Up in the Court of Appeals of Ohio, Eighth District, the majority and dissenting opinions reveal that none of the judges were concerned about the trial judge’s extracurricular handling of the newspaper article. The majority said Fieger hadn’t objected and defense counsel apparently had a private chat with the trial judge about the article. They weren’t about to reward a claimed error that defense counsel instigated.

The majority characterized Fieger’s performance as zealous representation. “While we agree that plaintiff’s attorney does not appear in the transcript to be the most likeable person, we do not find that his conduct rises to the level to justify the granting of a new trial.” In contrast, the dissenting judge spent 27 pages detailing what she called Fieger’s “manipulative trial technique” and “the extent of his outrageous melodrama” in his closing argument, which, she said, was enough by itself to warrant a new trial.

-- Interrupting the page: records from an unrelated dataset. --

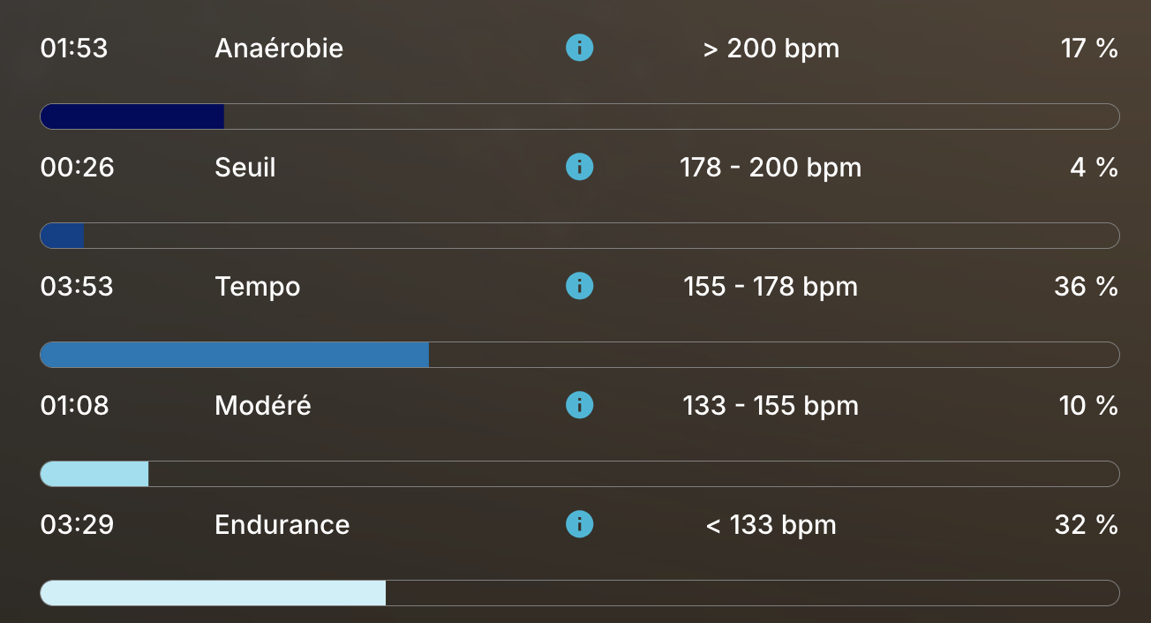
Task: Click the 36 % Tempo percentage
Action: (1086, 286)
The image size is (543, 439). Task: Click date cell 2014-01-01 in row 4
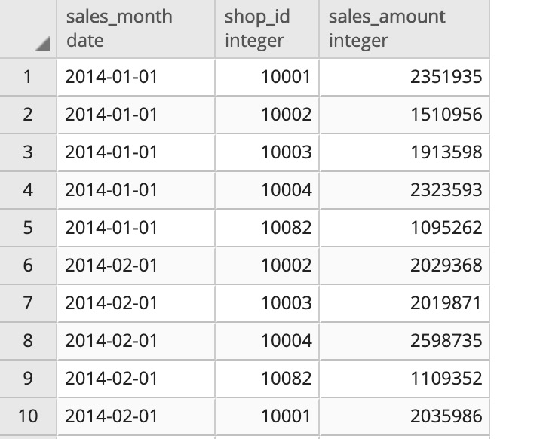click(136, 190)
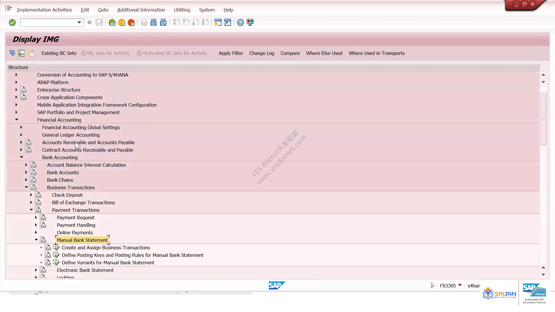Click the Apply Filter button

coord(231,53)
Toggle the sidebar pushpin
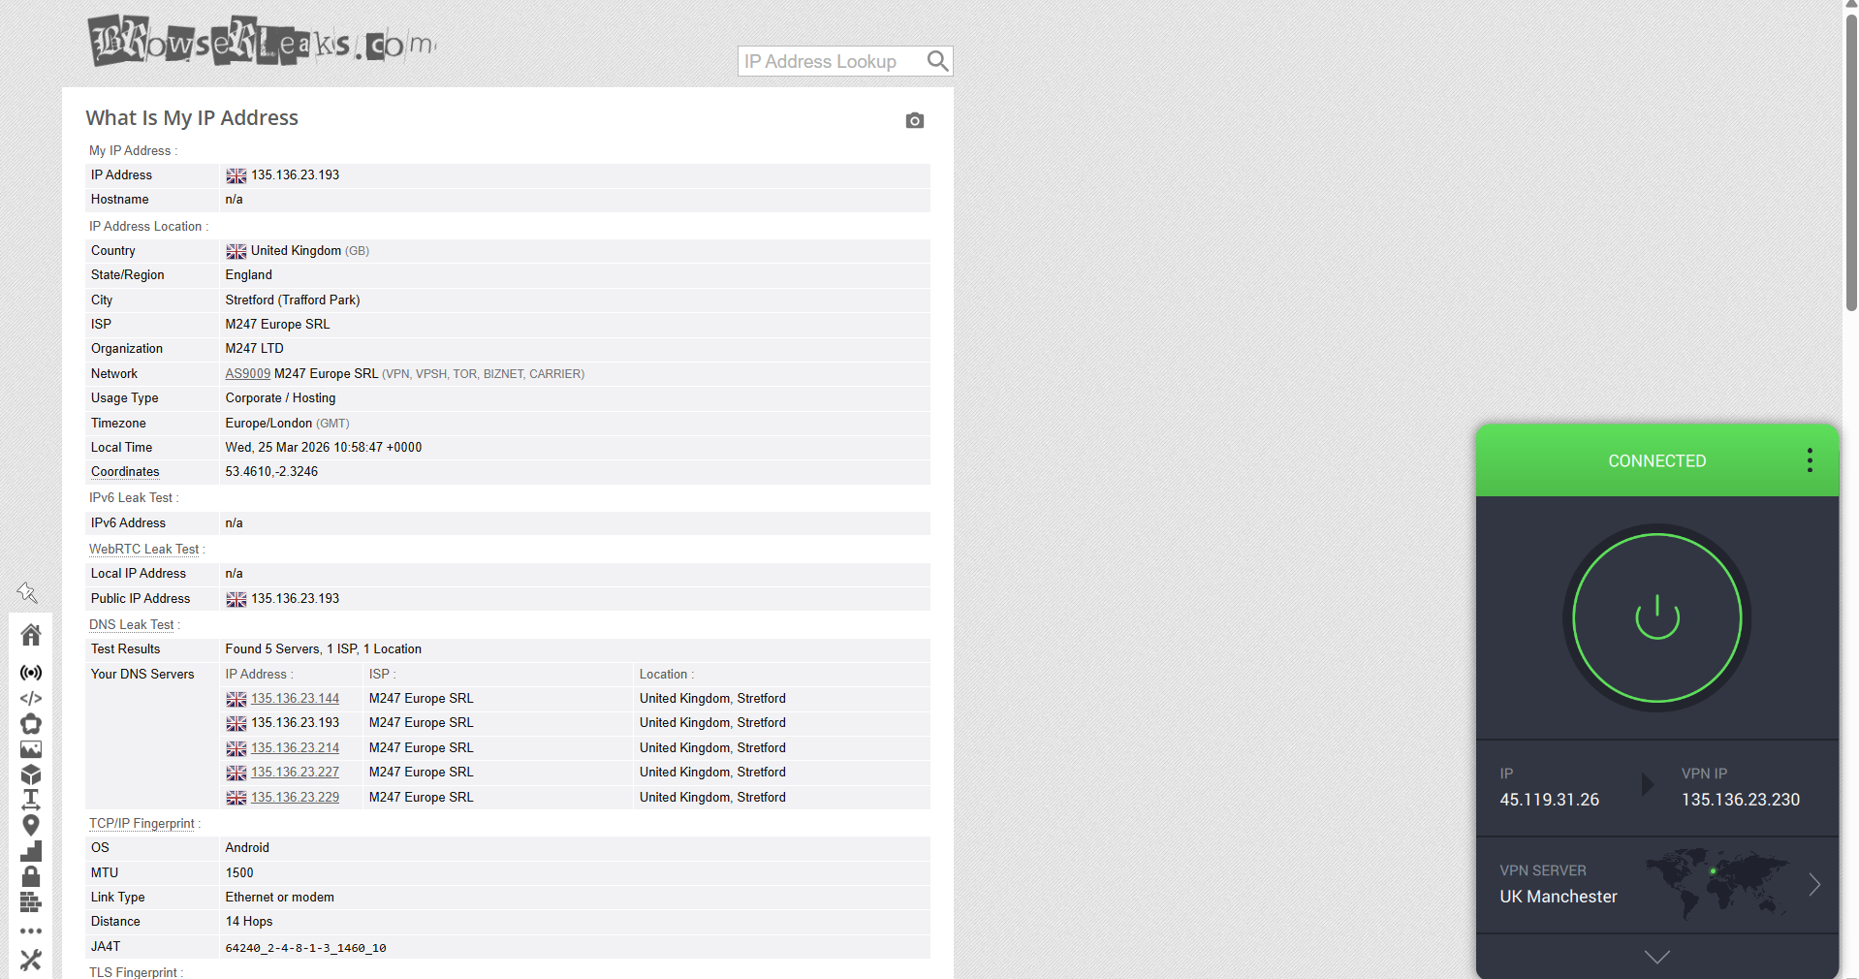1859x979 pixels. [x=27, y=592]
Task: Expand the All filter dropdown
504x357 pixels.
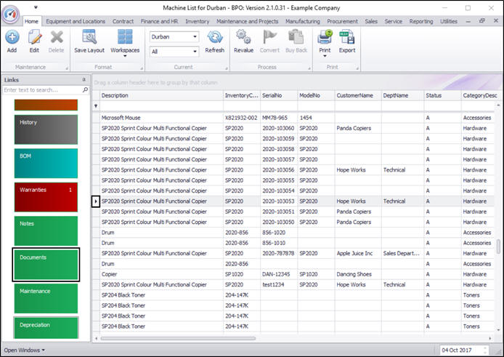Action: click(195, 52)
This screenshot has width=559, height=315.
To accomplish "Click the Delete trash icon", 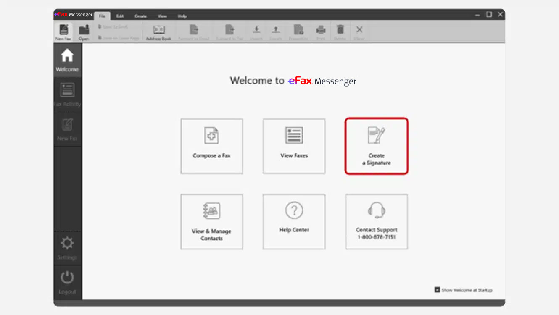I will click(340, 31).
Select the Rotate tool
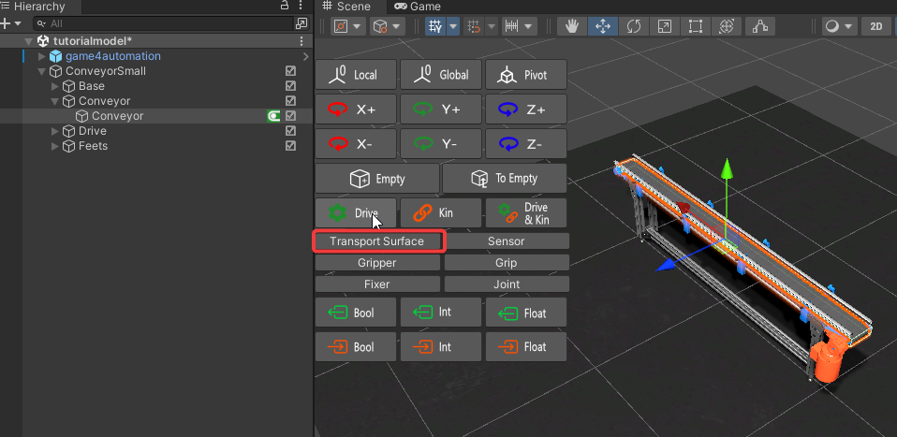Screen dimensions: 897x437 (x=633, y=27)
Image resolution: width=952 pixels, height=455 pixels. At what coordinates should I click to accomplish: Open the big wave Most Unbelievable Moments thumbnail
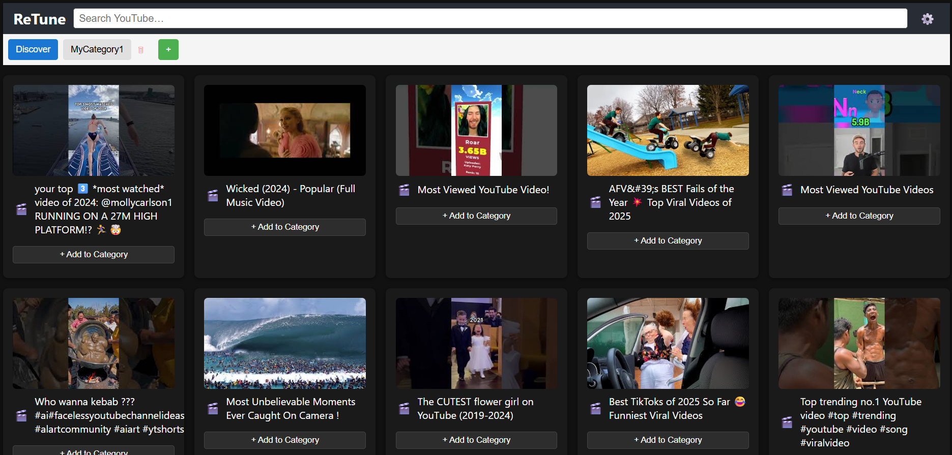[x=284, y=343]
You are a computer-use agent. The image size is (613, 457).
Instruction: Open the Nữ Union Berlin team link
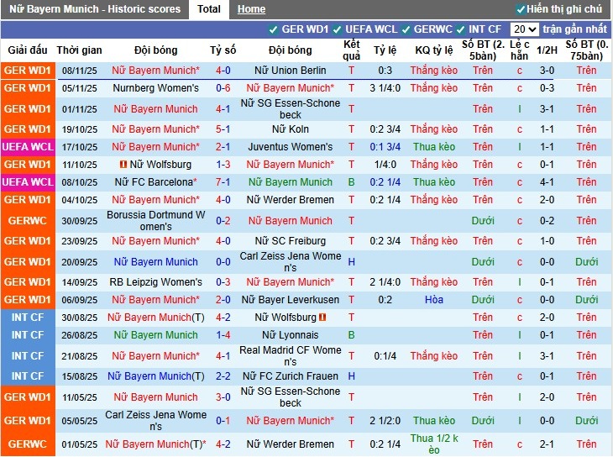(x=290, y=71)
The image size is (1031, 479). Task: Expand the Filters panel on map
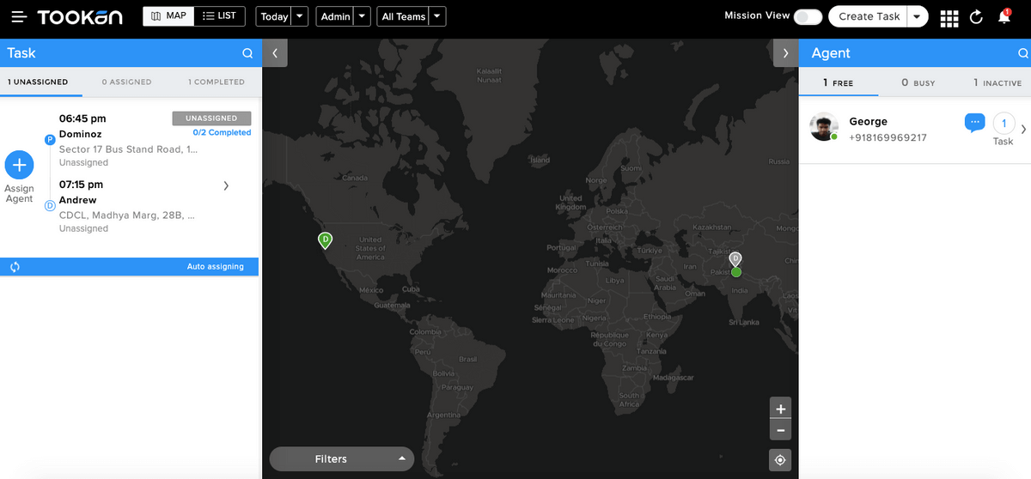341,459
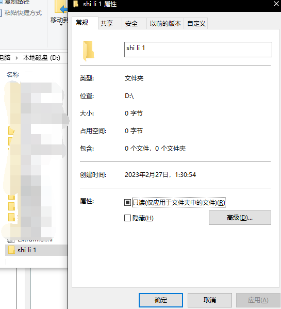Click the 取消 button
Image resolution: width=281 pixels, height=309 pixels.
(x=210, y=300)
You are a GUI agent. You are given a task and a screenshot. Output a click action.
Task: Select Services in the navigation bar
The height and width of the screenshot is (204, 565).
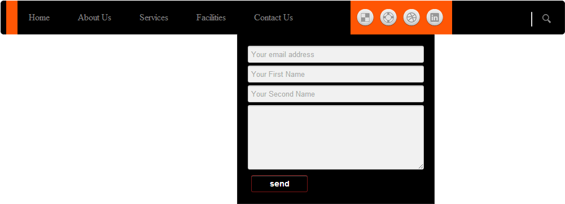tap(154, 18)
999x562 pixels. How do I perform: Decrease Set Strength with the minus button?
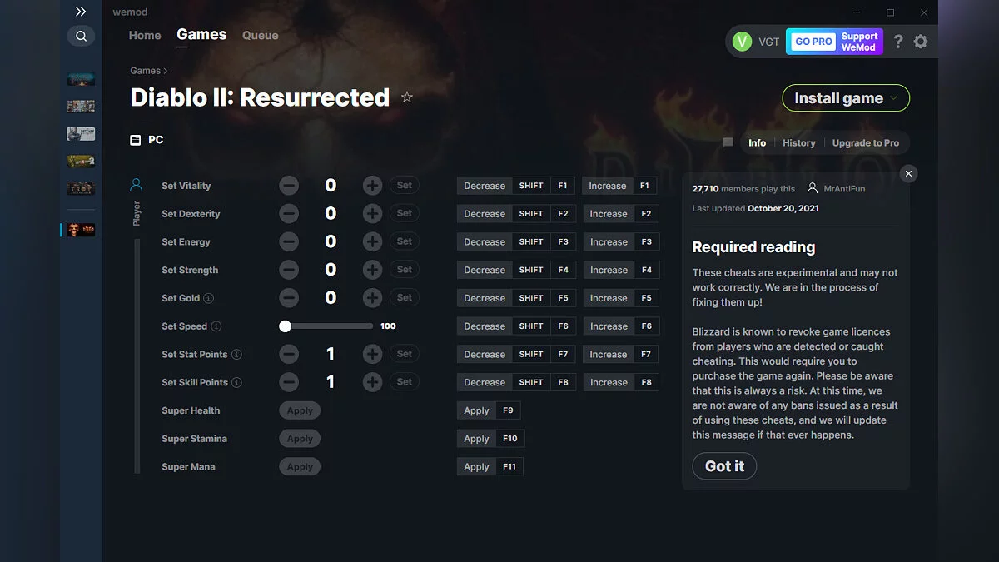click(x=289, y=269)
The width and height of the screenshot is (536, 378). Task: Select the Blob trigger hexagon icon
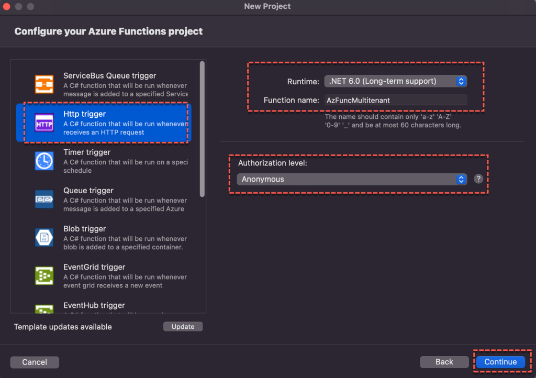(44, 237)
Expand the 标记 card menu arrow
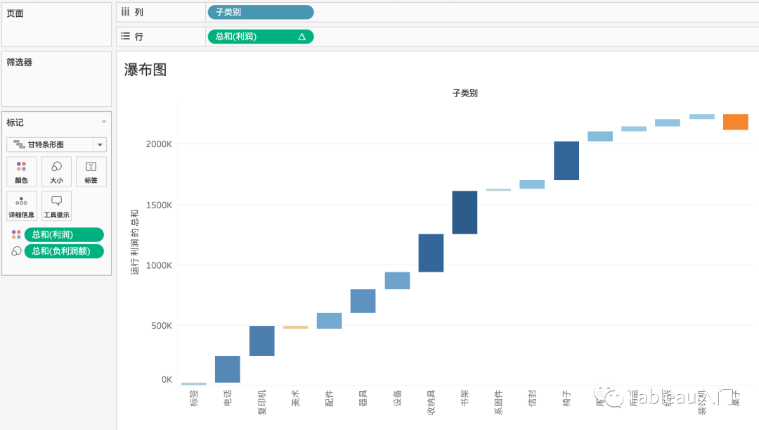 (x=103, y=122)
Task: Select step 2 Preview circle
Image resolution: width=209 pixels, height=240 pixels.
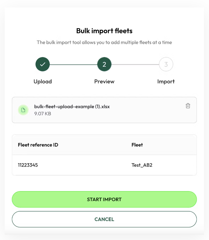Action: click(104, 64)
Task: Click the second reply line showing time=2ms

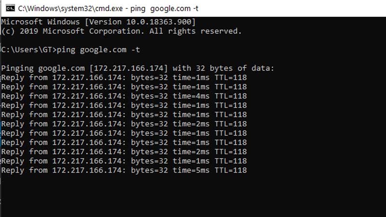Action: point(124,152)
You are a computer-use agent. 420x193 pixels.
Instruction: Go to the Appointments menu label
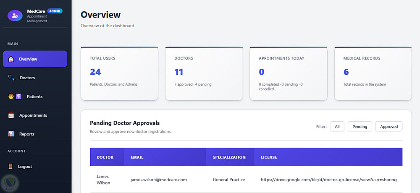(x=33, y=115)
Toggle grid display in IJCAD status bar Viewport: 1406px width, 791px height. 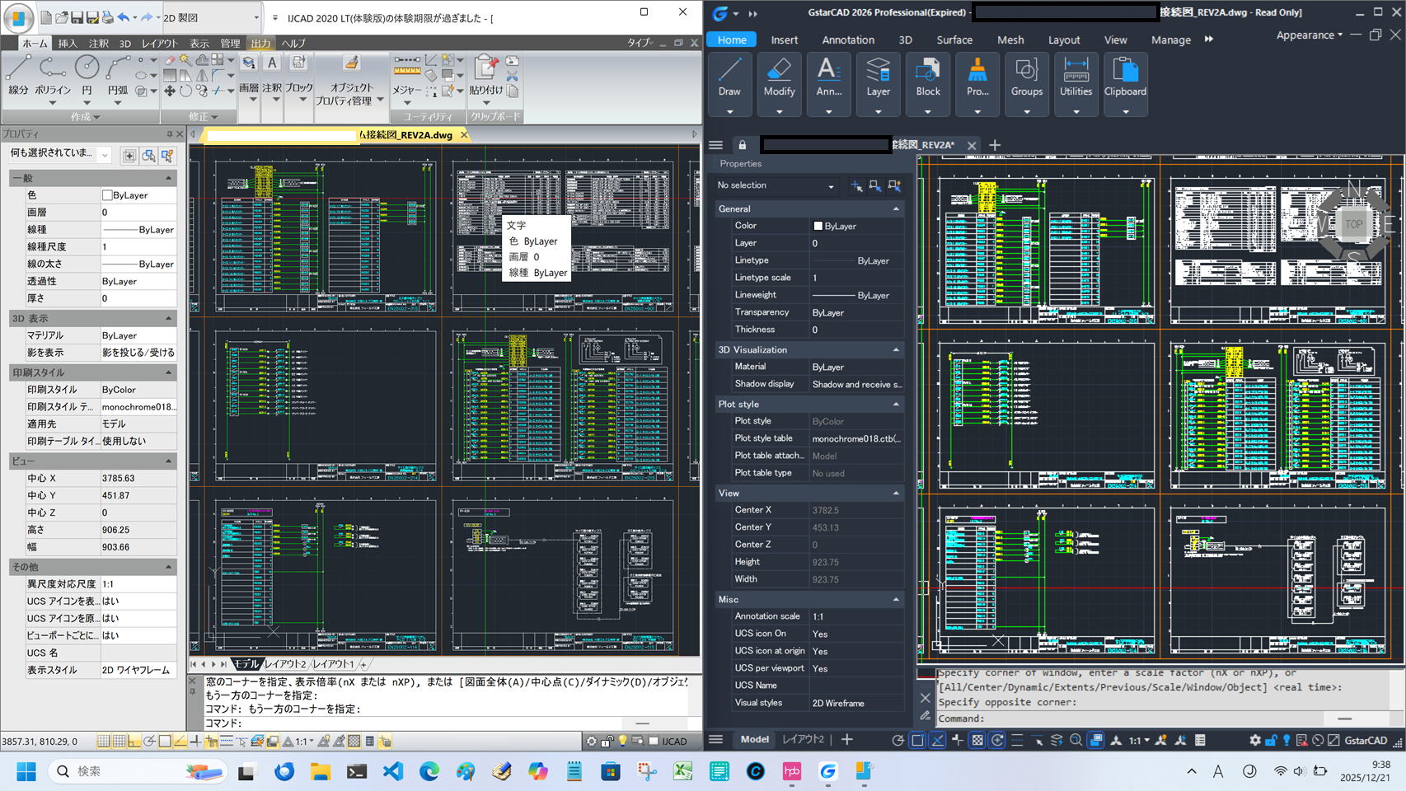[x=119, y=742]
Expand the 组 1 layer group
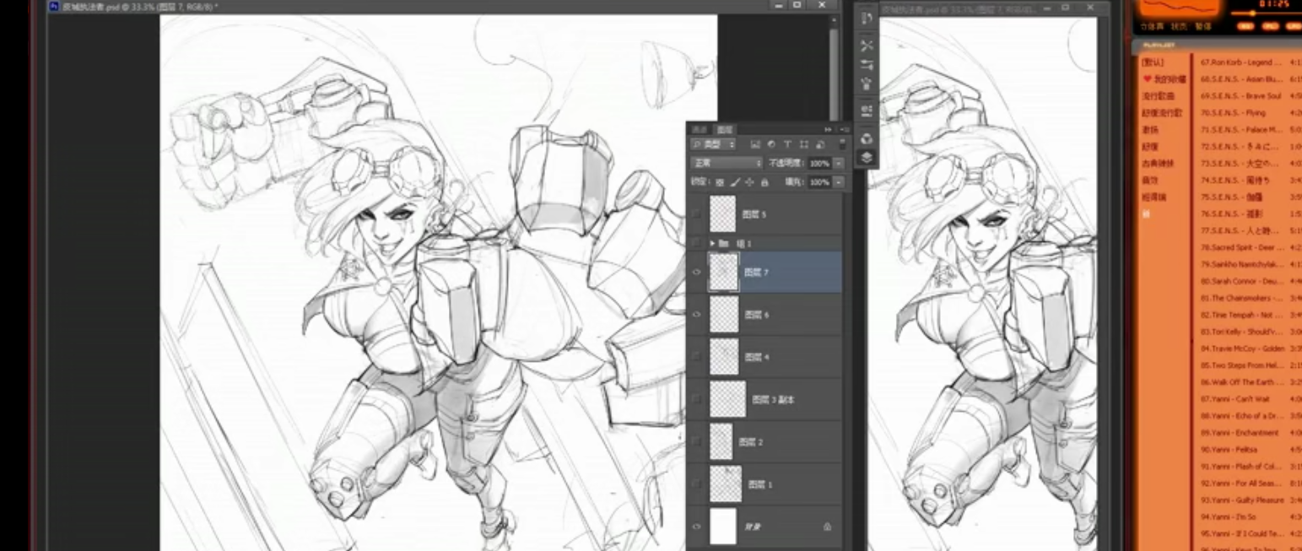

The majority said the defense team was not contesting liability on appeal, only the super-sized verdict. Because there was sufficient evidence to support the jury’s liability finding, there was no need for a new trial. The majority conceded that there were problems with the expert testimony on damages. Remittitur would be the correct remedy. And, “the trial court is in the best position to determine whether a damages award is excessive.”

The OSC said the appeals court was looking at the wrong thing. It’s not about whether there was sufficient evidence to support the jury’s verdict. It’s all about the trial court being in the best position to determine whether the jury’s verdict “was excessive and given under the influence of passion or prejudice” and whether counsel’s misconduct “tainted the verdict.” The OSC ruled that if there’s competent, credible evidence to answer “yes” to these inquiries, as there was in this case, the trial court does not abuse its discretion by ordering a new trial, and that decision “should remain undisturbed.”

A dissenting justice sided with the lower appeals court majority on the issue of remittitur.

He also had this to say:

To order a retrial because of the obnoxious behavior of an attorney does our system of justice no favors – such behavior must be dealt with as it occurs, not after a judge decides that a party may have benefited from it.

The verdict should be knocked down to $10 million, the dissenter said. That’s a lot closer to the evidence of economic damages.

And he closed with this zinger:

Should the plaintiff refuse the remittitur, he would be entitled to a new trial. Before that trial, it would be wise for the trial judge to deny any motion for admission pro hac vice filed on behalf of Mr. Fieger.

The case is Harris v. Mt. Sinai Medical Center.